Freedmen’s Town, also known as Fourth Ward, is a small neighborhood on the West end of downtown Houston that was founded in 1866 by emancipated slaves. This gem of a community was named a Historical District in the National Register of Historic Places in 1984.

In 1984 there were 530 historic structures that were standing; today only 30 remain.

In there place are new lofts and condos and trendy little shops which the city has allowed and planned as part of a revival of the area disregarding the history and national acknowledgement of a historic district.

Board of Director and founding member of the Jack Yates Museum, Catherine Roberts, is one of many community members that are highly upset with the actions of the city.

According to Roberts, local policies were created for the purpose of ‘taking of properties’, to demolish structures and with disregard for the Federal and State Laws for the purpose of destroying the National District’s cultural resources and erasing Black history.

“It is archaeologically unsound to upset and remove these bricks,” she said. “Taking them, tampering with them and even breaking and damaging them violates national guidelines and could cause the site to lose its national registry qualifications.”

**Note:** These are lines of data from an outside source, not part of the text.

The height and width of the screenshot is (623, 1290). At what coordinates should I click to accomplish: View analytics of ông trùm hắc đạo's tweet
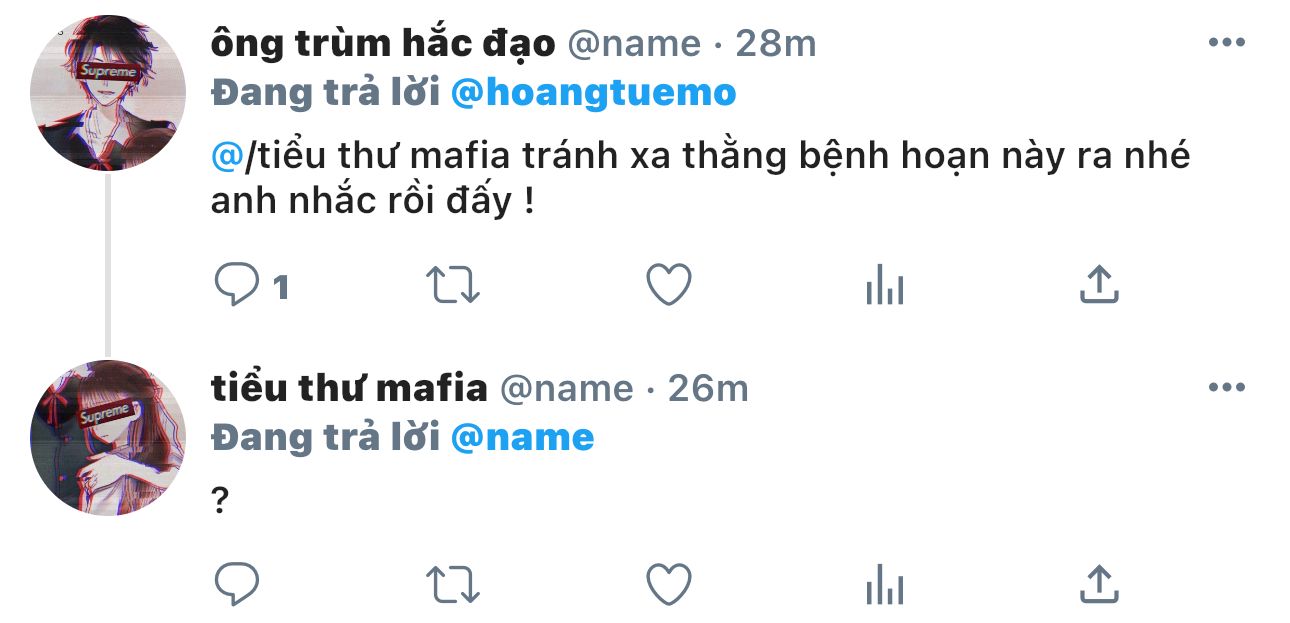click(884, 286)
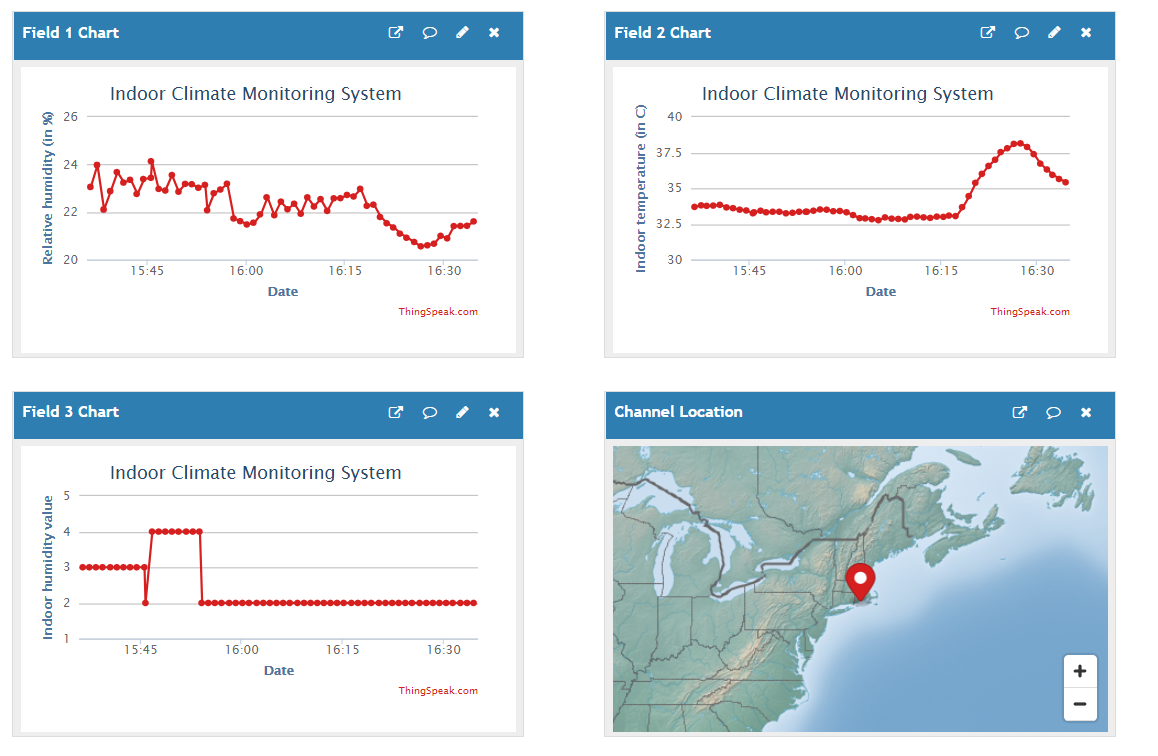Open the comment bubble on Field 2 Chart
1158x756 pixels.
pos(1021,32)
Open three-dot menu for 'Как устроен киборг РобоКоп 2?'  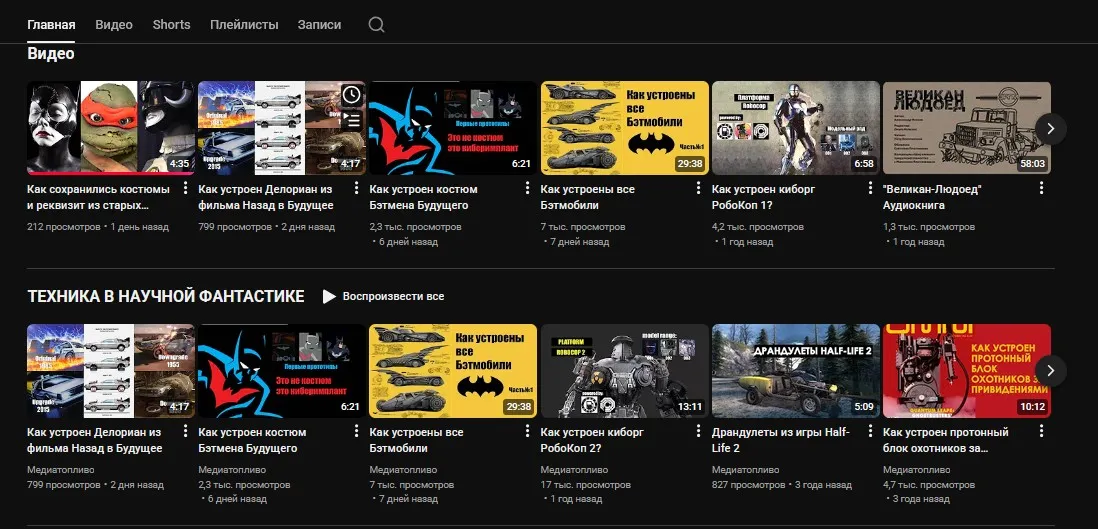click(x=699, y=431)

“Well it really comes down to whether you want to live in a collection of residences, businesses, and roads or if you want to live in a community,” stated Dr. Scotty Moore. “To some people, the roads are simply conduits between home and work, and Houston is simply the place where their jobs are. To me the bricks are a part of the history of this city and its development as a community.”

Moore, a professor of anthropology at Houston Community College, earned his doctorate’s degree at the University of Washington in anthropology in 2010.

Moore goes on to say “Consider this: how many people drive down Dallas St. in what is now called Midtown and see the shops, the condos, etc. and have any idea that they are driving through the first community settled by freed slaves after the Civil War. My guess is that the number is very small.”

Thomas Marshall, a member of the Freedmen’s Town Preservation Coalition said, “The city should not be tearing us down, it should be showing us off.”

Future demonstrations and events will be held until the issue off removing the bricks of Freedmen’s Town has been resolved.

Multiple attempts have been made to get comments from Mayor Parker and her staff. No comments have been given by anyone in connection with the city at this time.